Once he came to that realization, he asked the Great Spirit for forgiveness. He was not a cold-blooded killer by nature. It was wrong to do battle against innocents, as had the Blue Coats. It was then that he had turned his efforts to fighting the soldiers who kept coming onto the lands of the Cheyenne and Sioux as well as all the other tribes of the northern plains.

While Crooked Snake and Running Horse were content to spend their winters with Wind Dancer's people in Canada, Charging Buffalo,Grey Wolf and several of the others returned to become part of other bands of Cheyenne who lived closer to the village of death.

Crooked Snake watched as his friend, Charging Buffalo became a chief, while he remained a renegade. When the Sioux prepared for war against the whites, Crooked Snake was one of the first to join forces with them. He and Running Horse had left the security of their homes in Canada to ride with their brothers to the battle that would become known as the Little Big Horn.

Many tribes had suffered at the hands of Yellow Hair, who the whites called Custer. During the battle he had killed many of the white devils, but not without losses on both sides. Grey Wolf sustained injuries that almost took his life. Without the constant care of Owl Woman he would have certainly died from them. But greater than those who had been injured were the friends he had lost to death.

He'd watched as a white soldier's bullet took Running Horse's life. It had been like losing a brother to see his lifeless body lying among those of the white soldiers. Instead of leaving his friend as food for the animals and birds who fed on the dead carcasses of those who had fallen, he took the body back to Wind Dancer. She had grieved, but understood that her husband had given his life for a noble cause. After all he had given her two sons and a daughter to keep her from being lonely.

Even though he hadn't promised his friend that he would care for Wind Dancer, he took on the responsibility of providing food for her family as well as the protection she deserved.

Since the battle that took his friend's life, he had less of a taste for blood. He still went back to the village where Charging Buffalo and Grey Wolf were every summer, but he didn't do the raids he had done in the past. With his sons, Growling Bear and Tall Elk, he had attacked the soldiers at the fort with great regularity during the summer months when he helped keep his people supplied with meat.

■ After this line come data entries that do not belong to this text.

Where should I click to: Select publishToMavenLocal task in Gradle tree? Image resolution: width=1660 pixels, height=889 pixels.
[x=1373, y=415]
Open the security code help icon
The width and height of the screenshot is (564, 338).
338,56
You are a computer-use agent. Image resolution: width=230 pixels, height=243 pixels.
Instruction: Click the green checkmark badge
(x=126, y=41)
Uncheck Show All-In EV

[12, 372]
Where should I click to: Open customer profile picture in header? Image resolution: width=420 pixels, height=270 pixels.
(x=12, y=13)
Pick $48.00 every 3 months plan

He longed for the days when the hunting parties would go out and kill enough of the buffalo to keep them supplied with food for the winter, but those days were gone forever. Never again would he relish the thrill of the hunt, for the very memory of it was clouded by the loss of the woman he had called wife and the child who had warmed his heart.

A cold wind blew down from the north chilling his body and reminding him of his destination. He knew that Wind Dancer's lodge would be warm and her fire would be comforting. He could talk to her about the dream he had experience just before the dawn turned the black of the night sky to pink and then to blue.

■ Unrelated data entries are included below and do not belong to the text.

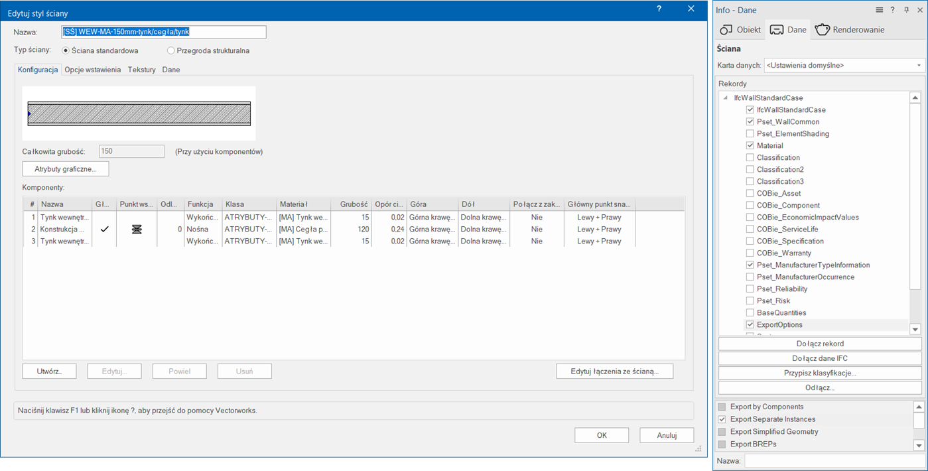The width and height of the screenshot is (928, 471).
Task: Select the Przegroda strukturalna radio button
Action: (x=171, y=50)
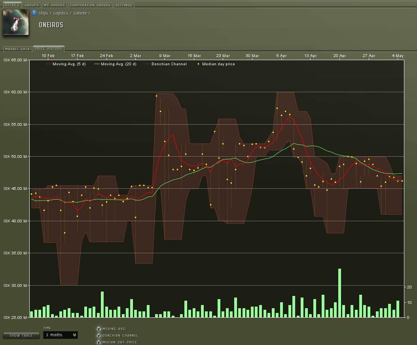Click the Logistics breadcrumb link
Image resolution: width=417 pixels, height=345 pixels.
click(x=61, y=13)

He had thought of going to the lodge of his son, but decided against it. Growling Bear wanted to hear nothing of what he wanted to say, what he needed to say. His two sons thrived on the revenge that they took on the soldiers each summer. If he didn't keep them in check, they would take more lives in an attempt to avenge their sister. It was enough that they kept the soldiers aware of their presence and alert to the fact that at any time they could take the lives of the soldiers as easily as they had ambushed and taken the lives of women and children fifteen years earlier.

"Am I welcome at your fire?" he asked when he approached Wind Dancer's lodge.

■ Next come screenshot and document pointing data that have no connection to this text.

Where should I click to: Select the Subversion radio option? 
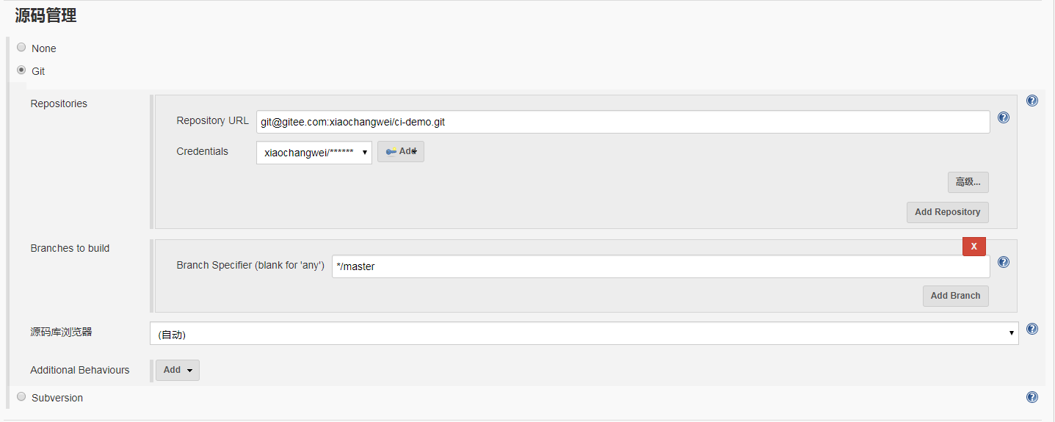tap(21, 397)
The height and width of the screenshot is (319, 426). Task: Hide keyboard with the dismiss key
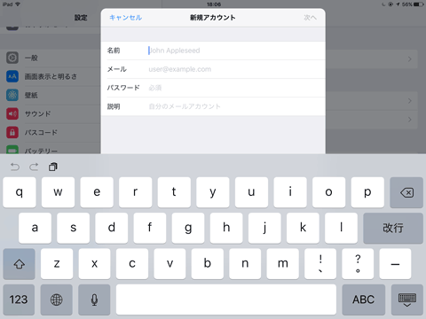point(407,300)
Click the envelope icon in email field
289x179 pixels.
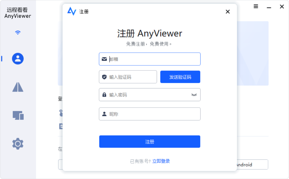coord(104,59)
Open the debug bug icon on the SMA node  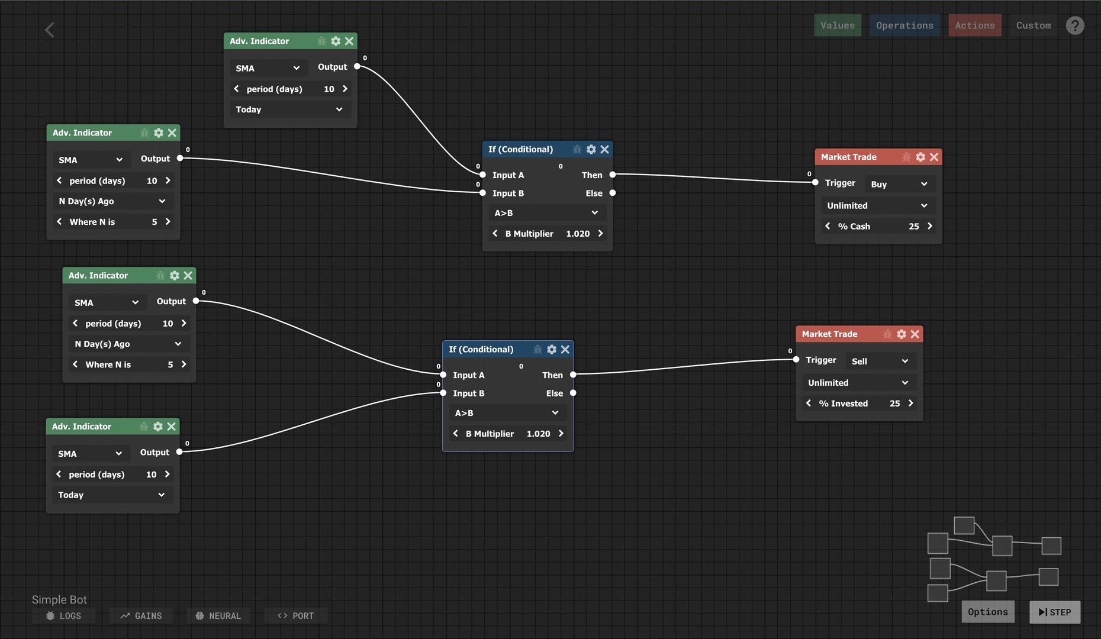pyautogui.click(x=322, y=41)
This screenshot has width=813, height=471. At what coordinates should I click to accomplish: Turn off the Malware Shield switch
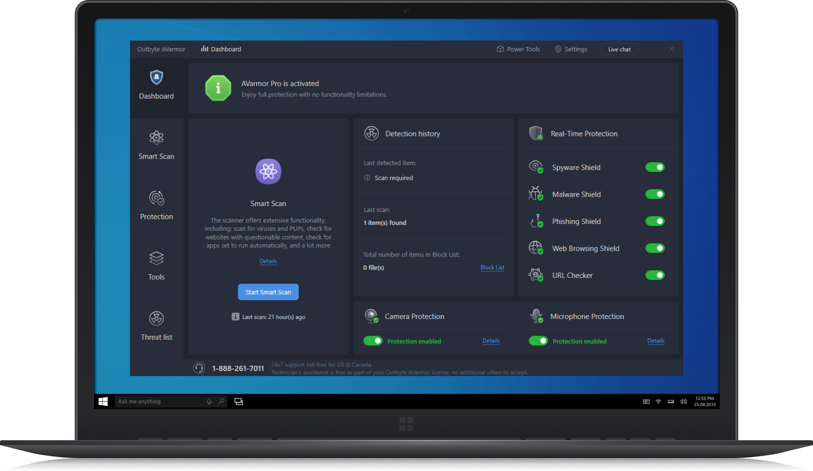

"You know you are always welcome, Crooked Snake. I have stew simmering on the fire. Come and share the bounty that you have provided for me."

Crooked Snake smiled. He had provided for Wind Dancer. What started as duty to a fallen friend had turned into so much more. In the last few years he had come to think of her in ways that were more than friendship. She was as beautiful as she had been when she and Owl Woman came with them on the final hunt.

He remembered that hunt and the fact that Snow Flower had questioned Wind Dancer's right to be with them since she carried Running Horse's child. He now knew that it was something the Great Spirit wanted to happen. Had she not come with them, Running Horse would have no one to carry on his name, since his children from his first wife were killed with everyone else in the village.

Along those same lines, he had no one to share his thoughts with on these cold winter nights. Wind Dancer and Running Horse were the only members of his band who had chosen to stay in Canada. The rest of his friends were now on the reservation, not far from where the village of death had once stood. They were virtual prisoners of the Blue Coats, having surrendered even their bows and arrows in order to keep peace between the Cheyenne and the whites.

"Something is on your mind," Wind Dancer remarked, after she handed him a bowl of rabbit stew. "Have you come to share my meal so you can talk about it?"

He marveled at her perception. He had said nothing about what was on his mind and yet she sensed his need to talk to someone who would understand.

"I dreamed of her last night," Crooked Snake began, once he satisfied the hunger that gnawed at his belly.

"Her? Do you speak of Babbling Brook?"

Crooked Snake nodded. Even after all this time he still had problems in speaking her name aloud. "She came to me in a dream and told me the time for war has ended."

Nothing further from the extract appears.